> _The tasks_
1/ Rewrite the guest blog paragraph beginning "I travel quite a bit" as a short bulleted list that keeps its main facts.
2/ Print the guest blog's text word for word, starting with "Flying into Dire" and going on through "all these names!?".
3/ According to the guest blog, why was the writer so excited about the invitation to Dire Dawa?

Guest blog from a first timer to Ethiopia

We asked Dave our new committee member to write up his experience of Dire Dawa as it was his first time volunteering with Youth Release, here's what he had to say:

"I travel quite a bit but I’ve never felt so connected to a country I’ve never been to before as I do with Ethiopia. I’ve been volunteering with Youth Release for a couple of years; mostly maintaining the website. In Aug/ Sept last year both Niamh and Laura decided to go to Dire Dawa and invited me to come along. I was very excited by the prospect, for years been watching the project process through the photos relayed to me from the volunteers and our Ethiopian partners and finally I would have the chance to see it for myself.

Flying into Dire Dawa brought back memories from a previous trip to Tanzania a few years ago. The scenery and the feel of the place were familiar. By the end of the trip I had learned how different the two countries are! What immediately struck me is the rapport that the Youth Release team have with the local community; from the bishops and community leaders right down to the street children. How am I supposed to remember all these names!?

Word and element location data
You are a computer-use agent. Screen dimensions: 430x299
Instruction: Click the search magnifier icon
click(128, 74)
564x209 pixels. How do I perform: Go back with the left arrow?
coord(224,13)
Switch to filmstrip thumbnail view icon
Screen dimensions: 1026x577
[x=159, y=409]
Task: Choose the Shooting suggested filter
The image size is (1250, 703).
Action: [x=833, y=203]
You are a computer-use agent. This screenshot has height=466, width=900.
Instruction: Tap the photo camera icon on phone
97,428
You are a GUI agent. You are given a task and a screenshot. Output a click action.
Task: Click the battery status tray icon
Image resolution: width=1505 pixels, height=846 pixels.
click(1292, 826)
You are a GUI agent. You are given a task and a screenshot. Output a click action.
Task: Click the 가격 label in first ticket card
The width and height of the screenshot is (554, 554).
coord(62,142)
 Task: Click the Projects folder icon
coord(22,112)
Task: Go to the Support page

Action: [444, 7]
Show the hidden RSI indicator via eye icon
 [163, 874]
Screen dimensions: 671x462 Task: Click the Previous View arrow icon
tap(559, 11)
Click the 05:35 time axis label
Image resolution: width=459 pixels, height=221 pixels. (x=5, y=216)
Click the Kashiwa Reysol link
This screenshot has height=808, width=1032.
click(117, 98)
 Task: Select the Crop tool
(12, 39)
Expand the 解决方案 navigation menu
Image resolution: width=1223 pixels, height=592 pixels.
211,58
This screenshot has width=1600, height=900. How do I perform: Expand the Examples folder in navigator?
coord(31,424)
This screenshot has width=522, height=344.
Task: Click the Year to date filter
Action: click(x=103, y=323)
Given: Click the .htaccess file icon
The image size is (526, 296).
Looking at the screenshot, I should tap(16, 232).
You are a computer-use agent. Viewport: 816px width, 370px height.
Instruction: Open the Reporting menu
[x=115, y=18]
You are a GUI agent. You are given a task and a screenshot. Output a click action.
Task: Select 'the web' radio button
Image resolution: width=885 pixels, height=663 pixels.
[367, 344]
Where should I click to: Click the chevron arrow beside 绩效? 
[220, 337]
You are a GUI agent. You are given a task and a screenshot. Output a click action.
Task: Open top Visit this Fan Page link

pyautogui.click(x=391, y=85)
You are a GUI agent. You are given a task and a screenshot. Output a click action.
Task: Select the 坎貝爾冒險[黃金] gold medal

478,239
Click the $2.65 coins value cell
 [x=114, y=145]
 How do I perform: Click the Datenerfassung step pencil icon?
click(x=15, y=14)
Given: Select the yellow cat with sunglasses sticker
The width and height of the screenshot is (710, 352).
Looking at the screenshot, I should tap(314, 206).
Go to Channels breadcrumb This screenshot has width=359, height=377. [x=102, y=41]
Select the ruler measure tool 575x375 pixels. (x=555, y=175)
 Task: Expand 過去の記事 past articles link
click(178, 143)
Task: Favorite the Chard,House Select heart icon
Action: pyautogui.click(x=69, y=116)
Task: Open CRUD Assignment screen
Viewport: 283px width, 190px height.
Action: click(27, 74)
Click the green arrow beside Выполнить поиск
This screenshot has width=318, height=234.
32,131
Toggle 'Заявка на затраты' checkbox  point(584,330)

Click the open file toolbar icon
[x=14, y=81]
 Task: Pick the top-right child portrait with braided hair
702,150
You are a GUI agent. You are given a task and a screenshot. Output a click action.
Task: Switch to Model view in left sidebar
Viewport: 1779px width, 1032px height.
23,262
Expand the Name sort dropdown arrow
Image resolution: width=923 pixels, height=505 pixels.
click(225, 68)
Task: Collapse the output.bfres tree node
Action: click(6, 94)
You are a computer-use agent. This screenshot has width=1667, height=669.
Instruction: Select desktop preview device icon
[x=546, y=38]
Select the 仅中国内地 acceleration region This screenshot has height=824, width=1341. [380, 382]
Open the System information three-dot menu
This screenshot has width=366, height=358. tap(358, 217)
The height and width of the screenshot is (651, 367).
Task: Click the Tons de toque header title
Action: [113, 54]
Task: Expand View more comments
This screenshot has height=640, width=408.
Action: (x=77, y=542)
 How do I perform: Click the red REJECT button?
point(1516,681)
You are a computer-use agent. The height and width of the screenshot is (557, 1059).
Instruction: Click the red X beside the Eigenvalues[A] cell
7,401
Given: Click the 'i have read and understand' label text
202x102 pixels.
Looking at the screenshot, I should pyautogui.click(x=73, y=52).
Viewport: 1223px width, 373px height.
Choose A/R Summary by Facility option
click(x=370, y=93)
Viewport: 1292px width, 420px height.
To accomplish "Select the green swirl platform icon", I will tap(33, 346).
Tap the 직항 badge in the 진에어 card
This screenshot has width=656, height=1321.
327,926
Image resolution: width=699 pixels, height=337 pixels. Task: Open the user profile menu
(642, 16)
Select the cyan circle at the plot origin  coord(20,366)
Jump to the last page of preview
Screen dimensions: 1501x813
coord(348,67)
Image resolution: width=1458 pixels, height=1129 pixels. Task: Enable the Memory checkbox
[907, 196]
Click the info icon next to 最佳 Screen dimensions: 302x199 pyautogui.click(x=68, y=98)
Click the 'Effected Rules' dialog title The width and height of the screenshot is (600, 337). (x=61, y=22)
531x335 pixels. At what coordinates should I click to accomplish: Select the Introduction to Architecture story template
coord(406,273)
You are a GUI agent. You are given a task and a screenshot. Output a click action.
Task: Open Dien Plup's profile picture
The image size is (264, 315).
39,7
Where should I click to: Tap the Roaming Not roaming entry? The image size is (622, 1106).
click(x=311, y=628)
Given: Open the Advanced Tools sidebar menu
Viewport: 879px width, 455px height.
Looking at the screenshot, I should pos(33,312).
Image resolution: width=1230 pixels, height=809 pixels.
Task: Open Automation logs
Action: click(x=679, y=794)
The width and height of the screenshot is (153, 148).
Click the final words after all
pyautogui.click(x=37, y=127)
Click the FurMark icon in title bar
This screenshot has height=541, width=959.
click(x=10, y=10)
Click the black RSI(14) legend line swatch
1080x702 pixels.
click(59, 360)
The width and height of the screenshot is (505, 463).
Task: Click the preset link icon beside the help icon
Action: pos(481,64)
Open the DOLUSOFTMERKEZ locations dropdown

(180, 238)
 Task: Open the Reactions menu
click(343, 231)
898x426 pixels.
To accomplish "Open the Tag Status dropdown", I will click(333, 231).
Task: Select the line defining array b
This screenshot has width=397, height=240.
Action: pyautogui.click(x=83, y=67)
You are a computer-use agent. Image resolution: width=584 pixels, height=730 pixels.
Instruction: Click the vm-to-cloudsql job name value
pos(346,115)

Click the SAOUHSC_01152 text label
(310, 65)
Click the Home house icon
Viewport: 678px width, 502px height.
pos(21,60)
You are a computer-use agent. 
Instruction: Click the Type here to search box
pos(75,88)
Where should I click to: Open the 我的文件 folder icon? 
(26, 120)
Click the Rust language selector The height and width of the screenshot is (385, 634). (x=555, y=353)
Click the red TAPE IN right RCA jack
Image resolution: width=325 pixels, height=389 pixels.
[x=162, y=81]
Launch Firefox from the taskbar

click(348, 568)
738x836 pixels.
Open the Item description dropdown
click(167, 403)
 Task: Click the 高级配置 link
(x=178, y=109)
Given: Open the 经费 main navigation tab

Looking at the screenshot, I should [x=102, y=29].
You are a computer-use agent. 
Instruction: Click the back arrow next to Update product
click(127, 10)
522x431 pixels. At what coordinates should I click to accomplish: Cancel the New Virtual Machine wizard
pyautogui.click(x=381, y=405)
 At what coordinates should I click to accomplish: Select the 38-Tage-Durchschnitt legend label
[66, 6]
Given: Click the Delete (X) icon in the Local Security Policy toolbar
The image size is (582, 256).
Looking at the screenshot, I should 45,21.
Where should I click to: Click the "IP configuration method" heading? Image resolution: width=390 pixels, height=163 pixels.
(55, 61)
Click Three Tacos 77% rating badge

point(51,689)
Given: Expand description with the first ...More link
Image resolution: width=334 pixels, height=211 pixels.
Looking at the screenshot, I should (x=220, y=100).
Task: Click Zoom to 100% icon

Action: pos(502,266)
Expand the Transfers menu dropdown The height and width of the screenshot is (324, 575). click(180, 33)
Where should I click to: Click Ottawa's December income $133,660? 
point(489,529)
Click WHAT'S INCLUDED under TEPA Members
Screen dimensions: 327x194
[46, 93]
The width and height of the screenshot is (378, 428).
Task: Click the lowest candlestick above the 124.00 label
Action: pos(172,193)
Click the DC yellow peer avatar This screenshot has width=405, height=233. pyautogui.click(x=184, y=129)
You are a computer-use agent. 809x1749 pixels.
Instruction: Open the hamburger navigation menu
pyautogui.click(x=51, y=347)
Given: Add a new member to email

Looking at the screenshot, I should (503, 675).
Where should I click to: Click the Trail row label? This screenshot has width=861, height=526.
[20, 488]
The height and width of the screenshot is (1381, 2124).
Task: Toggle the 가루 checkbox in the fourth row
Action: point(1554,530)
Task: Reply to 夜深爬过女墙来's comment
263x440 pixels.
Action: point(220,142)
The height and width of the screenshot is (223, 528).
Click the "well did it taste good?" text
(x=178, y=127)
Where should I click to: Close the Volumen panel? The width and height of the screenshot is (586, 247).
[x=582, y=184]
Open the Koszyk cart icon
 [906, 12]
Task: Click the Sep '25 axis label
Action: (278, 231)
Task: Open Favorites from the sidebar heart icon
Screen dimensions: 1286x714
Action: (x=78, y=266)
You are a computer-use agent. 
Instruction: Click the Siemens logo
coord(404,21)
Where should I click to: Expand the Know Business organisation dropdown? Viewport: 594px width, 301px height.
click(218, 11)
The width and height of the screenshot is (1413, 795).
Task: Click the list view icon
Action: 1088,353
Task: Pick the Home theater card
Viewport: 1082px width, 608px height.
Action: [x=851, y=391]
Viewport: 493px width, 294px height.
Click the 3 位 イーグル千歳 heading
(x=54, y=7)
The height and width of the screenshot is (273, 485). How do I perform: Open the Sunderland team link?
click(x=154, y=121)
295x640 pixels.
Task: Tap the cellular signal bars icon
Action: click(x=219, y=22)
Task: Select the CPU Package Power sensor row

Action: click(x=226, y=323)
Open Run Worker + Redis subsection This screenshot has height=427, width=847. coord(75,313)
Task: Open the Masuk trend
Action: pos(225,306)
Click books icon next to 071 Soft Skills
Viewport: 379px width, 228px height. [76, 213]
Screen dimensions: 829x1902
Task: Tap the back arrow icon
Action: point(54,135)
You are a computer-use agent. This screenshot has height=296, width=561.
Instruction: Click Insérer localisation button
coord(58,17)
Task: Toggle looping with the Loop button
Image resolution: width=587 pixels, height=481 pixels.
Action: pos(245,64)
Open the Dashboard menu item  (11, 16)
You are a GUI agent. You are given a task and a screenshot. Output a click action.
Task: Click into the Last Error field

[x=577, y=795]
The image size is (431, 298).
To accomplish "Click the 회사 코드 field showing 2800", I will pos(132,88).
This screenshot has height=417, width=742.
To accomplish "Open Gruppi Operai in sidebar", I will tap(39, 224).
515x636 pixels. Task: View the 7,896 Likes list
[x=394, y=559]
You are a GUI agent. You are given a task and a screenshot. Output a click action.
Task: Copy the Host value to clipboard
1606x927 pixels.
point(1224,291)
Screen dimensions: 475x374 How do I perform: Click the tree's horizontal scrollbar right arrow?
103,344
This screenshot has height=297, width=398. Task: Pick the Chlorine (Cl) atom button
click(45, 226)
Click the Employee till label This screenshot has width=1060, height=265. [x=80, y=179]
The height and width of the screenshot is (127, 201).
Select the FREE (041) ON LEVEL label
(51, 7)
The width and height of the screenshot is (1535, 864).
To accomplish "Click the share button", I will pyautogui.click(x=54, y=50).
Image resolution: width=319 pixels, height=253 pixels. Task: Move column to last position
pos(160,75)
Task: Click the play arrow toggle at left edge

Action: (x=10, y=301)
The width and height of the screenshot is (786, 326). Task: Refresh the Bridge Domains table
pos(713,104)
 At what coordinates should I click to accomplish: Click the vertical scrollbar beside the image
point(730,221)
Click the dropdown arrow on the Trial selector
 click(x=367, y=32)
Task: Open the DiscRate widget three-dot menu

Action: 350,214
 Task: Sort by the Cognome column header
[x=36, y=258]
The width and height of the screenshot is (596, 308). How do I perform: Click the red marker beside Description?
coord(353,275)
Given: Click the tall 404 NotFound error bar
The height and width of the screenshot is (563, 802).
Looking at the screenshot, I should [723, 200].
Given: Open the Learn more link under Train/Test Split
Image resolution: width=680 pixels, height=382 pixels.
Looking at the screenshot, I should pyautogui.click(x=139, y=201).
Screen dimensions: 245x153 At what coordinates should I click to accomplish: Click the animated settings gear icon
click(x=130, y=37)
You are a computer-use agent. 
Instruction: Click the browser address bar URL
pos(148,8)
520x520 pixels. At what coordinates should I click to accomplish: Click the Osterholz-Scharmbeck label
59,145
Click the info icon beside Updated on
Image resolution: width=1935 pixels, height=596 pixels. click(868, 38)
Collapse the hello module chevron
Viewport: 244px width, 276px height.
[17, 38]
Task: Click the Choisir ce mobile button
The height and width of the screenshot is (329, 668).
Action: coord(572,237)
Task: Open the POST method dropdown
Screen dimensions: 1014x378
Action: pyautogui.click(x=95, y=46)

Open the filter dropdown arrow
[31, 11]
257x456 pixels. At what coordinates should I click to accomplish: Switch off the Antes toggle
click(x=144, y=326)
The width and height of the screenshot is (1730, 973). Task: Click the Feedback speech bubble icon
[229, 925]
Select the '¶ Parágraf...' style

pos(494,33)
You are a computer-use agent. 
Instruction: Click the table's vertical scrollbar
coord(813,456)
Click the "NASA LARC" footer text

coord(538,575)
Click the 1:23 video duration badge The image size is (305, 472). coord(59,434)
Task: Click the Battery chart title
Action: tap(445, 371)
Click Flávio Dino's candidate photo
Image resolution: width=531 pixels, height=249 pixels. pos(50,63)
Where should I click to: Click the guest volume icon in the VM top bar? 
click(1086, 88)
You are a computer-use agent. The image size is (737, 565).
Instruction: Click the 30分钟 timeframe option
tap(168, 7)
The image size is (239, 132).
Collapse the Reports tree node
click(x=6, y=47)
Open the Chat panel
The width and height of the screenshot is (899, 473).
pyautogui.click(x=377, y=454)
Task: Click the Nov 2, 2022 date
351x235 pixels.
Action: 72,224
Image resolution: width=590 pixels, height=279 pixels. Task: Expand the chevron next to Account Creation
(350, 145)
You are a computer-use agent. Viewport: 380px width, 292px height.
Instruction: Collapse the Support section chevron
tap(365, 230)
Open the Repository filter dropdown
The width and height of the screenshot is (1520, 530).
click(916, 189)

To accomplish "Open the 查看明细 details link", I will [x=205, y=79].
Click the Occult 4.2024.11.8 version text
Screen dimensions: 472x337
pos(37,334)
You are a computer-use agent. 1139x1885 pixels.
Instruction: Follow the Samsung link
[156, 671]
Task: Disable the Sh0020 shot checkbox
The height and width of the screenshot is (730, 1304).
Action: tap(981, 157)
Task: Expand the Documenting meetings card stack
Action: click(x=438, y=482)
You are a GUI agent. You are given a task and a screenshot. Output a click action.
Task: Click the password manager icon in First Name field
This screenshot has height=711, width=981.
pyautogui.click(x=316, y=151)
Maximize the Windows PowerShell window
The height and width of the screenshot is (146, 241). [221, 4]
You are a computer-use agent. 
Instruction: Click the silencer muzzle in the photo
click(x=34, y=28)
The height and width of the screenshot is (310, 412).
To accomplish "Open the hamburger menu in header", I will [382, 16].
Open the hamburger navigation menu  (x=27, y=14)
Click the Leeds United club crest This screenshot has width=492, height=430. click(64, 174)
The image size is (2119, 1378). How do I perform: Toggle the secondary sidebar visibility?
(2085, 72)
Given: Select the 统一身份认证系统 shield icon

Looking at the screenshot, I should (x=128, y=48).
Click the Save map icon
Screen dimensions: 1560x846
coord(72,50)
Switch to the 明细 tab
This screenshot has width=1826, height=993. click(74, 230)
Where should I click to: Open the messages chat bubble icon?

> _Response list_
1/
- I travel a lot, but I have never felt as connected to an unvisited country as I do to Ethiopia.
- I have volunteered with Youth Release for a couple of years, mostly maintaining the website.
- In Aug/Sept last year, Niamh and Laura decided to go to Dire Dawa and invited me along.
- I was excited because, after years of following the project through photos from volunteers and Ethiopian partners, I would finally see it myself.

2/
Flying into Dire Dawa brought back memories from a previous trip to Tanzania a few years ago. The scenery and the feel of the place were familiar. By the end of the trip I had learned how different the two countries are! What immediately struck me is the rapport that the Youth Release team have with the local community; from the bishops and community leaders right down to the street children. How am I supposed to remember all these names!?

3/ For years, the writer had watched the project's progress through photos from the volunteers and Ethiopian partners. The trip was the first chance to see it in person.